_Task brief:_
Only the lines of the listing below that run from the line with "Select the Property column header" through the line with "Task: Check the" are to be set down, word for word. Pictures stay out.

_Study material:_
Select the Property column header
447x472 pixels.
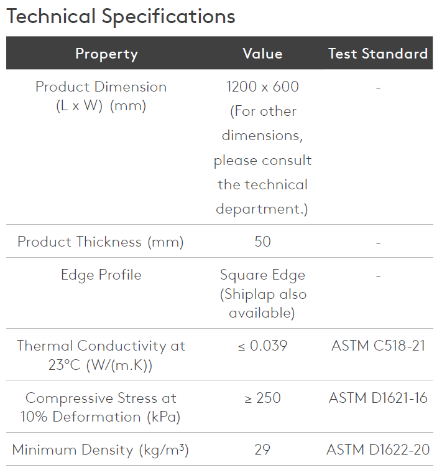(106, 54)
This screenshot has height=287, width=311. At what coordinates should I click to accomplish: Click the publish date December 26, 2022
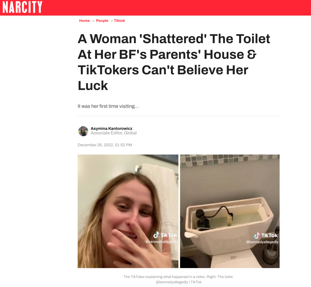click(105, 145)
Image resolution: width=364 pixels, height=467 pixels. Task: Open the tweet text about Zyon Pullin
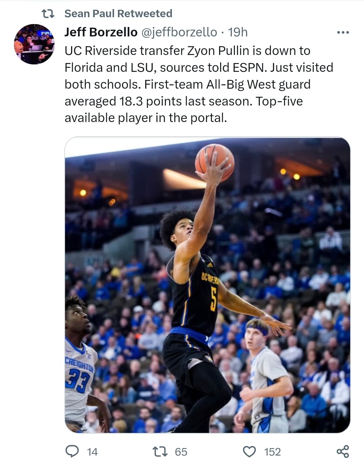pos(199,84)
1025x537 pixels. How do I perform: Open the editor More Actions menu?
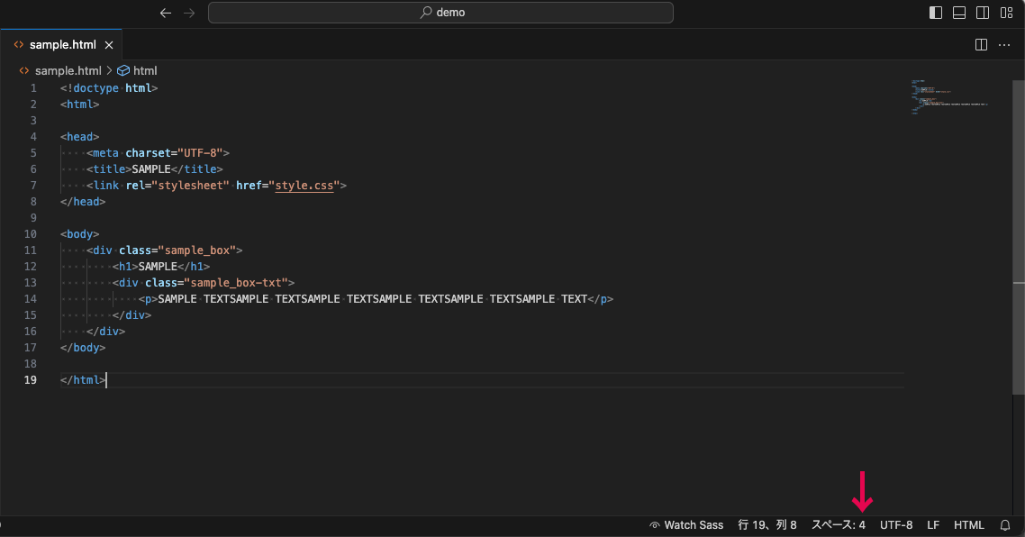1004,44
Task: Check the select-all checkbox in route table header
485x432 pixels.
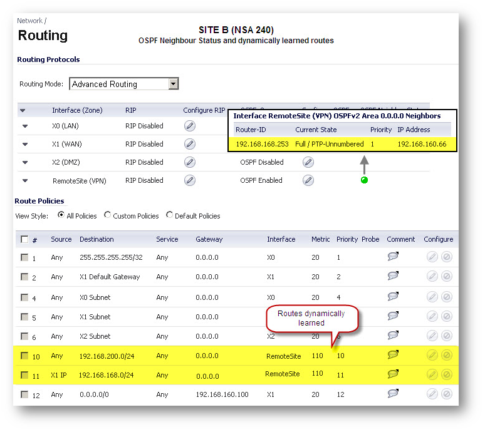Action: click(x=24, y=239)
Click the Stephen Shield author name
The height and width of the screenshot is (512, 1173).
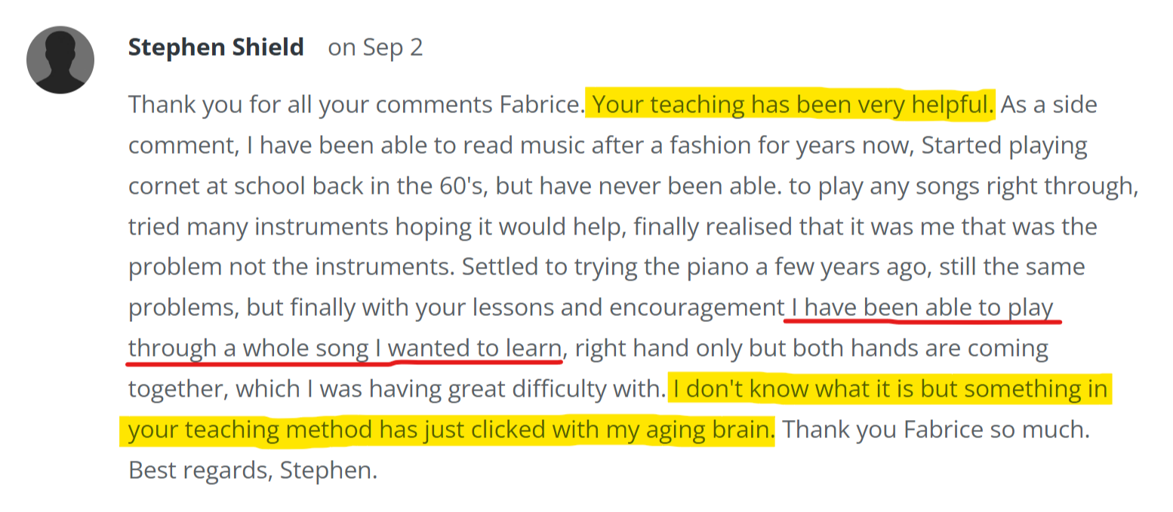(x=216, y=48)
* * *
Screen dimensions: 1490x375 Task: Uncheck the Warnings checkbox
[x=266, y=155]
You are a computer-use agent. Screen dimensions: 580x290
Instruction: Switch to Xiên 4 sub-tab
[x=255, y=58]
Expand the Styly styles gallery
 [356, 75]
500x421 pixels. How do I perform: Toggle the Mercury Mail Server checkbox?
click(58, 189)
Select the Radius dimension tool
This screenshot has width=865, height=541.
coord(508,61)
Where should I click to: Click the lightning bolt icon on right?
...
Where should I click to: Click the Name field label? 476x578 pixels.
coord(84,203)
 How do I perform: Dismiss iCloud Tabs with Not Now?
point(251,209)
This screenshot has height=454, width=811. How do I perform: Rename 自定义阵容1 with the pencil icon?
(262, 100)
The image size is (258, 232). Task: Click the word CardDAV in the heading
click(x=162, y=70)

_Result:_
Select the Property column header
447x472 pixels.
(106, 54)
This screenshot has height=287, width=311. At what coordinates should I click to accomplish: Click the publish date December 26, 2022
click(105, 145)
Image resolution: width=364 pixels, height=467 pixels. Task: Open the tweet text about Zyon Pullin
pos(199,84)
1025x537 pixels. How do I perform: Open the editor More Actions menu?
1004,44
Task: Check the select-all checkbox in route table header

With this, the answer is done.